Прощайте и забудьте меня.
Рикардо Санджакомо
Пилар, 11 июля 1941 г.
V
Вскоре Пароди принял у себя Бернардо Кастильо – врача семейства Санджакомо. Беседа их была долгой и конфиденциальной. Те же определения следует отнести к разговору, который дон Исидро имел с управляющим Джованни Кроче.
VI
В пятницу 17 июля 1942 года Марио Бонфанти – потертый плащ, просевшая шляпа, поблекший шотландский галстук и яркий свитер из Расинга – смущенно вошел в камеру номер 273. Двигался он неловко, потому что в руках нес большое блюдо, завернутое в белоснежную салфетку.
– Провиант! – вскричал он. – Не успею я пересчитать пальцы на одной руке, как вы уже будете облизывать свои, дражайший мой Пароди. Лепешки из слоеного теста в меду! И приготовили их известные вам смуглые ручки; а блюдо, на коем покоятся лепешечки, украшено гербом и девизом «Hic jacet»,[75] принадлежащими нашей княгине.

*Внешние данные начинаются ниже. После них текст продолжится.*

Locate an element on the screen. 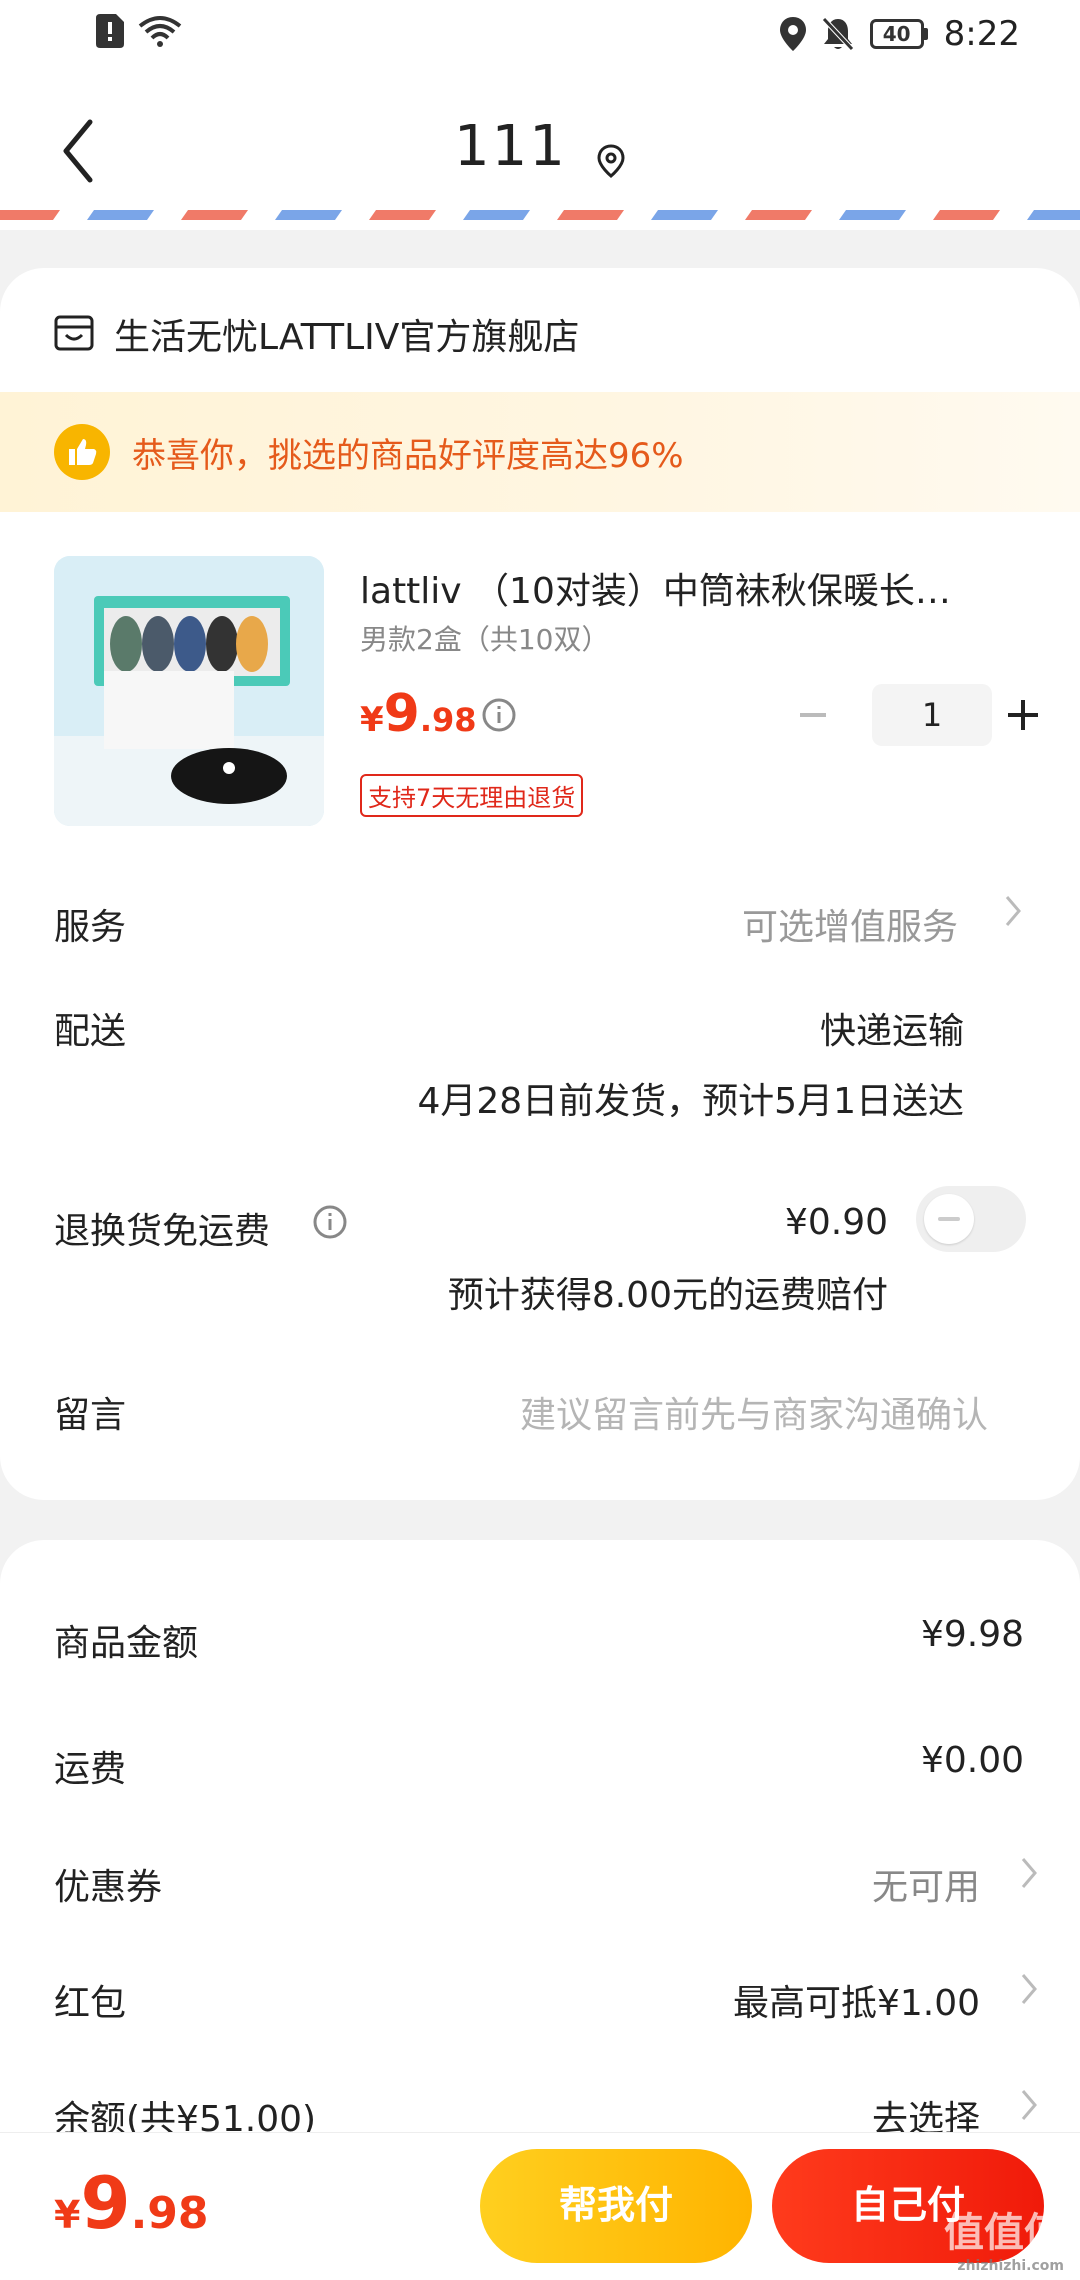 This screenshot has width=1080, height=2280. price-info-icon is located at coordinates (499, 715).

Тут энтузиазм его был пригашен резной тростью – ею, как шпагой, размахивал Хервасио Монтенегро, словно воплотивший в себе всех трех мушкетеров сразу: монокль а-ля Чемберлен, черные живописно закрученные усы, пальто с обшлагами и воротником из выдры, широкий галстук с жемчужиной фирмы «Мендакс», обувь от Нимбо, перчатки от Балпингтона.
– Счастлив вас видеть, дорогой мой Пароди, – воскликнул он самым светским тоном. – Прошу простить моего секретаря за fadaise.[76] Нас трудно ослепить софизмами Сьюдаделы и Сан-Фернандо: всякий здравомыслящий человек признает, что Авельянеда заслуживает самого уважительного к себе отношения. Я неустанно повторяю Бонфанти, что весь этот его набор пословиц и архаизмов выглядит решительно vieux jeu,[77] неуместно; напрасно я пытаюсь направлять его чтение, даже самые строгие предписания: Анатоль Франс, Оскар Уайльд, дон Хуан Валера, Фрадике Мендес и Роберто Гаче – не смогли укоротить его мятежный дух. Бонфанти, перестаньте упрямиться и бунтовать, скорее поставьте эти лепешки, которые вы сумели благополучно донести, и отправляйтесь motu proprio на Ла-Роса-Формада, в Санитарное управление, где ваше присутствие может оказаться полезным.